De mens is zowel aanwezigheid als bewustzijn. Als presentie door middel van zijn lichaam in de wereld biedt hij zich als een gegeven ter zelfverwezenlijking aan. Maar zijn presentie put zich in het tot stand gebrachte niet uit, doch blijft wezig volgens de wetten van het aanwezige, die zijn zoals ze zijn vastgesteld. Als bewustzijn ten overstaan van het gegevene onthult hij en brengt hij tot stand, omdat hij verneemt in zelfverneming. Ook het bewustzijn put zich in het tot stand gebrachte niet uit: het is in de onthulling/voortbrenging als sturend beginsel werkzaam, van een begin tot een einde. Maar het einde wordt door het zelfbewustzijn op het principe van de temporaliteit betrokken en daardoor op de mogelijkheid van een nieuwe aanvang.
Het aanwezige stelt zich beschikbaar, het bewustzijn constitueert temporeel: de verstandhouding van er en zo is een tijdelijke, die ontbonden kan worden, wanneer namelijk de verwezenlijkte orde ontregeld raakt. In de ontregeling van een orde meldt zich temidden van wankelende zo-structuren het beschikbaar aanwezige als het reconstructibile. Het reconstructibile: de ervaring dat er, slechts, voorlopig in zo is opgeslagen, dat al het gemaakte ontmaakt kan worden, dat de geschapen vormen naar hun ongevormde staat kunnen terugkeren, dat verstarde wezens zich ontbinden en naar nieuw leven zoeken, dat alle omhulling een schijn wordt en in koortsachtige aardkracht verwisselbaarheid en chaos zich melden.
Kiemen van nieuwe verwezenlijking worden slechts zichtbaar nadat het oude zich destrueert of gedestrueerd wordt. Het verval of de verwoesting van verstarde vormen is in een overweldiging, de kracht van de voortbrenging is een eliminatie om tevoorschijn te brengen. | |
[pagina 20]
| |
Het wezen komt niet vanzelf tevoorschijn, maar moet uit de rots worden gehakt waarin het zich verschuilt, het moet in een weerstand worden opgezocht, omdat wat zonder tegenstand wordt gegrepen, zich laat grijpen, het vernieuwende niet is.

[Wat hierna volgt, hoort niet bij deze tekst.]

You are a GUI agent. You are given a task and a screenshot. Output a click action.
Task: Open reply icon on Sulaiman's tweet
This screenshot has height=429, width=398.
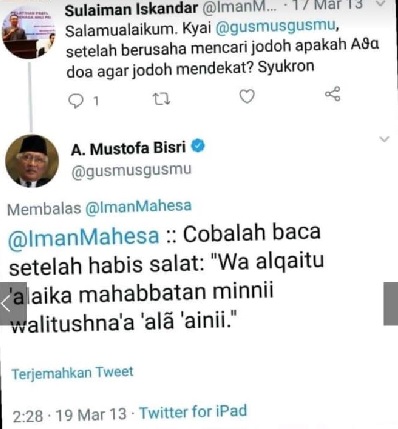[76, 100]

In de potentialiteit of transparantie van de grond wordt opnieuw voor elkaar bereikbaar wat zich in essenties had afgezonderd. De dingen blijken door andere relatiestelsels met elkaar verbonden dan alleen door de publieke, voor een bepaalde periode, een bepaalde wijze van kennisneming ontslotene. Het potentieel relatiestelsel in de schoot van het aanwezige wordt in de transparantie van de grond met een ruk present gesteld en in figuraties vernomen. De subrelationaliteit - door onze schema's nog niet, of niet meer, doorgronde potentiële wetmatigheid in de schoot der dingen - treedt als een feit naar buiten en wordt in ruwe patronen tot zo-zijn gebracht. Subrelationaliteit wat aan het openbaar statuut in de lange gang der geschiedenis is ontsnapt komt opnieuw in het gezicht, en zo ook wat nog niet is, maar in de orde der dingen ligt aangelegd.
Het aanwezige is tot meer dienstig dan tot gereguleerde opname in een bestaande orde. Elke orde die heerst is een benoeming en classificatie van het aanwezige ten dienste van voor allen geldig gebruik. De bestaande orde is een geslaagde regulatuur waarin de dingen zich hebben laten rangeren en die de chaos of de vlucht van de dingen uit hun standplaatsen bedwingt. Het bestaande is de weerstand die zich aan het komende in de weg plaatst. Dat het bestaande heerst volgens een regel houdt niet in dat het aanwezige in deze verwezenlijking verregeld is. In een regime passen of schikken zich voor een tijd zowel dingen als mensen. De regimes bestaan dank zij verstandhouding, maar geen pact is definitief, of onaangetast of onontbindbaar. Dat de dingen zich in een dagelijks gebruik volgens vaste handgrepen schikken wil niet zeggen dat dit gebruik bij uitstek bij ze past of dat andere handgrepen worden uitgesloten.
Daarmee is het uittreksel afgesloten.